Modal-nexus auto-encoder for multi-modality cellular data integration and imputation

Heterogeneous feature spaces and technical noise hinder the cellular data integration and imputation. The high cost of obtaining matched data across modalities further restricts analysis. Thus, there’s a critical need for deep learning approaches to effectively integrate and impute unpaired multi-modality single-cell data, enabling deeper insights into cellular behaviors. To address these issues, we introduce the Mo dal- N exus A uto- E ncoder (Monae). Leveraging regulatory relationships between modalities and employing contrastive learning within modality-specific auto-encoders, Monae enhances cell representations in the unified space. The integration capability of Monae furnishes it with modality-complementary cellular representations, enabling the generation of precise intra-modal and cross-modal imputation counts for extensive and complex downstream tasks.

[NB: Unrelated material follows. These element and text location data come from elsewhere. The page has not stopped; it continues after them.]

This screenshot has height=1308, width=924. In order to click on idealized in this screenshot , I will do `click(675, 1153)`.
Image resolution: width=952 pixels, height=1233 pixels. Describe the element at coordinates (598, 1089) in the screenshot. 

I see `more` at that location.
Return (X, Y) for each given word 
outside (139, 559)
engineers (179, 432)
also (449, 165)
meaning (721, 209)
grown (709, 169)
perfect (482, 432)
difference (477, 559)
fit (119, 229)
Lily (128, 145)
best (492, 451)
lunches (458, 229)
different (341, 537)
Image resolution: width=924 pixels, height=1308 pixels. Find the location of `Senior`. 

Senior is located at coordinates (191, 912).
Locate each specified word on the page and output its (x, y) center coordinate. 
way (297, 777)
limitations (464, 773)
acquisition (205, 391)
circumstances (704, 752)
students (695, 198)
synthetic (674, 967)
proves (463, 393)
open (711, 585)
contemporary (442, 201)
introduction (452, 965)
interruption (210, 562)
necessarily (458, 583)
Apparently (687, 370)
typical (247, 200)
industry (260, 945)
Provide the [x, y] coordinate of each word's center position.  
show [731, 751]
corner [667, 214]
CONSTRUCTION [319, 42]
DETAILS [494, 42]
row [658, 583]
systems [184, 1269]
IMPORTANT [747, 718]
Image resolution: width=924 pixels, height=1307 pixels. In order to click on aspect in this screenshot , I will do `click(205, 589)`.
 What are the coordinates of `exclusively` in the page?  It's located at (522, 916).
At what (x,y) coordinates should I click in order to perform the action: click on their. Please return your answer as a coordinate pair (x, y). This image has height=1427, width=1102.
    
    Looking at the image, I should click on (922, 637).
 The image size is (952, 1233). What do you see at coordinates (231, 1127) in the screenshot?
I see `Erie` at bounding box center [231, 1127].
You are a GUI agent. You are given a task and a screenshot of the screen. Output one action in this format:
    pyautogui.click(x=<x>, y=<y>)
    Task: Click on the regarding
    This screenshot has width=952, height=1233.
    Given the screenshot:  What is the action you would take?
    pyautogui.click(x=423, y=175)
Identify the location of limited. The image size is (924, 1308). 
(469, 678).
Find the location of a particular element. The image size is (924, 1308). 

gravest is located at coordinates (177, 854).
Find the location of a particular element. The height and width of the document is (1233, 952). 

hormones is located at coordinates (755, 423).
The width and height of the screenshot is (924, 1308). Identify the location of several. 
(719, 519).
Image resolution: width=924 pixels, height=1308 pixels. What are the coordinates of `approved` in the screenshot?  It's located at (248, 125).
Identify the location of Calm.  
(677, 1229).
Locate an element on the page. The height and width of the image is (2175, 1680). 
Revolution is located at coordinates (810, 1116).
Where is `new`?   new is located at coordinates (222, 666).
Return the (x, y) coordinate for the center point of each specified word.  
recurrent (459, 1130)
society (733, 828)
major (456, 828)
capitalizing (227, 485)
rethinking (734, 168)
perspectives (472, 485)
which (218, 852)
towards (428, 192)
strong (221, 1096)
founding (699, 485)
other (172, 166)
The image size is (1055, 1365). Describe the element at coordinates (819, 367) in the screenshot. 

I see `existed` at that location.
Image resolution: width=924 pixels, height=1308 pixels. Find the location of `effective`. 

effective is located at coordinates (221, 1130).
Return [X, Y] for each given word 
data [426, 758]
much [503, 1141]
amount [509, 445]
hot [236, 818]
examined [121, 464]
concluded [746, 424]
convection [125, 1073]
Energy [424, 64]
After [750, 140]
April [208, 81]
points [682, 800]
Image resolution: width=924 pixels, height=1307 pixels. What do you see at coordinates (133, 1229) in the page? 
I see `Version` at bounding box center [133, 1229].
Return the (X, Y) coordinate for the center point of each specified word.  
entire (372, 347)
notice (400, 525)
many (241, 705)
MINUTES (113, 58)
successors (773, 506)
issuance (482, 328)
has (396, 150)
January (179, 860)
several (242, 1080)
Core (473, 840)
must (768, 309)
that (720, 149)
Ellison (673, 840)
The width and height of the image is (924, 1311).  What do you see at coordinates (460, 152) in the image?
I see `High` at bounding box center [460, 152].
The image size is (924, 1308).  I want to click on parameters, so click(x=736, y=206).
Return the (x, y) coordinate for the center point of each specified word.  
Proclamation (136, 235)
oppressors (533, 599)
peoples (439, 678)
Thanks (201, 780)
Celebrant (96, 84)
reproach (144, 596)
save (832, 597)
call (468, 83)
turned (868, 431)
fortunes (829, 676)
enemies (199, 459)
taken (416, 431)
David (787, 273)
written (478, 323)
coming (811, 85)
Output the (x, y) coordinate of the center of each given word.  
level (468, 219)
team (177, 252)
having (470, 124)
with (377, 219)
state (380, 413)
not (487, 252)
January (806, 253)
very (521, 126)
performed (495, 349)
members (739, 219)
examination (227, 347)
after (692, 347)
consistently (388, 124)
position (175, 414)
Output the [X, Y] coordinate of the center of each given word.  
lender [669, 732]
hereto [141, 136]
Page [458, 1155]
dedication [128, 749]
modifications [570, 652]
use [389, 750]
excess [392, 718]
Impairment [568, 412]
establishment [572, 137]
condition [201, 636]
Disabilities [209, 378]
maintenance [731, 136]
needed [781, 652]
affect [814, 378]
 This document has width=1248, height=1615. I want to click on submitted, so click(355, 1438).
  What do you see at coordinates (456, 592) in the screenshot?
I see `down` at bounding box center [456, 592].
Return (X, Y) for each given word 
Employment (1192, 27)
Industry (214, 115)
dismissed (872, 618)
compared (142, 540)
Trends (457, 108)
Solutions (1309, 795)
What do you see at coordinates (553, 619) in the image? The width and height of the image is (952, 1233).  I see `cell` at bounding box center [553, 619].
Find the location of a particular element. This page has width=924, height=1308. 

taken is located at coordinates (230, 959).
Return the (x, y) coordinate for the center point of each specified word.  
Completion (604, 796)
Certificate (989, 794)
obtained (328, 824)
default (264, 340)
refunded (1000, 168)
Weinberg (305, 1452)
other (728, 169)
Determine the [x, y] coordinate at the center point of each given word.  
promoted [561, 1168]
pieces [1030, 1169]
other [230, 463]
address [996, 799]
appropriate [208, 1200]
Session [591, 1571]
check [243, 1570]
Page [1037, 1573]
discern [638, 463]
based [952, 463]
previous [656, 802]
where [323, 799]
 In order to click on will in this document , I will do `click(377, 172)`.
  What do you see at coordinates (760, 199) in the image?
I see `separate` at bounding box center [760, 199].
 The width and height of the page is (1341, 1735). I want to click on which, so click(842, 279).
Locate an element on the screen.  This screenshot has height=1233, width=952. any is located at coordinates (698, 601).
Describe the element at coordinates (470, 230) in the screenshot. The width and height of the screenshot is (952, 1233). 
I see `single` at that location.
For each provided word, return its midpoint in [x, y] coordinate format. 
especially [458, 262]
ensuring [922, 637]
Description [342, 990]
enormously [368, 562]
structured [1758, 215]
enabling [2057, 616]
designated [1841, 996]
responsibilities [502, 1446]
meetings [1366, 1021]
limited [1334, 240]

In addition, we develop Monae-E (Monae-Extension), a variant of Monae that can converge rapidly and support biological discoveries. Evaluations on various datasets have validated Monae and Monae-E’s accuracy and robustness in multi-modality cellular data integration and imputation. Heterogeneous feature spaces and technical noise hinder the cellular data integration and further analysis. Here, authors report a Modal-Nexus Auto-Encoder (Monae) to effectively integrate unpaired multi-modality cellular data and generate imputation counts for downstream analysis.